To address this, I propose that we change the Build() interface to return a list of build results, one for each artifact, with information about the original artifact skaffold attempted to build, and either the built artifact, or the error the builder encountered.

This will allow the runner to:

know which artifacts were built successfully, and which failed
log events for each artifact, complete with a detailed error message passed back from the runner in the event that the build didn't complete successfully

With this information, we could move all of the event handling code into a decorator that we wrap the builders and deployers in during the creation of the runner, similar to the way we handle timings currently. The semantics for each state (Not Started, In Progress, Complete, Failed) and the events that transition the states should all be the same between builders and deployers, and we can share the logic for handling each of these events in a separate location. This has the added bonus of not requiring any event-related code to be written by contributors if/when they add new builders/deployers, or make changes to existing ones.

Implementation plan

Implementing this should be pretty straightforward:

Rework the Build() interface

The current method signature is

golang

Build(ctx context.Context, out io.Writer, tags tag.ImageTags, artifacts []*latest.Artifact) ([]Artifact, error)

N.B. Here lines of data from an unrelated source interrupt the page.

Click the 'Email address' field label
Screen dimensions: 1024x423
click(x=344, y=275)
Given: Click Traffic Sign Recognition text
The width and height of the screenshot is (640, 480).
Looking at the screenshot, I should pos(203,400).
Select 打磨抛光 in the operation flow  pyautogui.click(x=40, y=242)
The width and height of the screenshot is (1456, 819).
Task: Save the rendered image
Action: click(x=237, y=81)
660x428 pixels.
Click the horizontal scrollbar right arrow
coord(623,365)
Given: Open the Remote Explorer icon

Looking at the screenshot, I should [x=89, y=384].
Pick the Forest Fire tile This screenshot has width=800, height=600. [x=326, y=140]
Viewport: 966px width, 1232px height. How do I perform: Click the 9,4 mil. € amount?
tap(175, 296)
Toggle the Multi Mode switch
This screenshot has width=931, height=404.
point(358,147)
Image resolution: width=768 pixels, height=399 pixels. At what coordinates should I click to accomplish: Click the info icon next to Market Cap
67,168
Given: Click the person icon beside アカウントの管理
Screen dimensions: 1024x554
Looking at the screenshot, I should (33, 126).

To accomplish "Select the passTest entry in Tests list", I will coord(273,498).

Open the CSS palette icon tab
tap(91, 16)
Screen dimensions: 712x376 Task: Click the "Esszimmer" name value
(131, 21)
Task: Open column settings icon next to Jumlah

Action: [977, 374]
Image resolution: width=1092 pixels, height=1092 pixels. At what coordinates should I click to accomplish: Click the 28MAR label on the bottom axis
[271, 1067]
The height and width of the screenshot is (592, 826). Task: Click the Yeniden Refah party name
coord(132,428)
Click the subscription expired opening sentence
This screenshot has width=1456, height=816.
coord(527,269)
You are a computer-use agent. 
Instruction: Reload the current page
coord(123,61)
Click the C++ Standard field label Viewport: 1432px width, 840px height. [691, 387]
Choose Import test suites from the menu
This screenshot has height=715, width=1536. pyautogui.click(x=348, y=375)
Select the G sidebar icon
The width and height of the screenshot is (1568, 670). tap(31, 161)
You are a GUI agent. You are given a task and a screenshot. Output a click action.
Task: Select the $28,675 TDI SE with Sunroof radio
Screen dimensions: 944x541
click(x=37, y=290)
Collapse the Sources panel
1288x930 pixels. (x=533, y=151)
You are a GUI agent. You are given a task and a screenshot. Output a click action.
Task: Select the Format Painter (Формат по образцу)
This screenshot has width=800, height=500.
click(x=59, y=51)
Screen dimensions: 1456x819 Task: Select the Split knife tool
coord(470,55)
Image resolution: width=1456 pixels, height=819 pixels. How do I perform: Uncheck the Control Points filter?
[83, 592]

This will be changed to return a list of build results for each artifact, along with the artifact information itself. The artifact information can be embedded in the build result:

golang

type BuildResult struct {
  Target *latest.Artifact
  Result *build.Artifact
  Error error
}

and the new method signature will be

golang

Build(ctx context.Context, out io.Writer, tags tag.ImageTags, artifacts []*latest.Artifact) ([]BuildResult, error)

Consume the new build results in the runner

The runner can then take control of all the eventing code. Deploy results are already returned by the Deploy() interface implementations, so with the Build results we have all the information we need. Using Build() as an example (Deploy() will look similar):

For each artifact provided to Build(), an BuildInProgress event is triggered
Once the build is complete, for each returned result, trigger a BuildFailed event for results with errors, and a BuildComplete event for those without.

golang

for _, a := range artifactsToBuild {
  event.BuildInProgress(a)
}
bRes, err := r.Build(ctx, out, tags, artifactsToBuild)
for _, res := range bRes {
  if res.Error != nil {
    event.BuildFailed(res.Target, res.Error)
  } else {
    event.BuildComplete(res.Target)
  }
}

The main drawback here is that for builds run in parallel, the statuses will not truly reflect reality until all builds are completed, but I don't believe users will see much of an effect from this.

Integration test plan

The current integration tests around eventing and retrieving skaffold state should be sufficient to cover this new change. Skaffold runs are triggered, the state is retrieved at various times during the run, and the tests verify the correct results are retrieved.

Additional unit tests can be added as necessary to ensure the correct event handling methods are being called from the runner.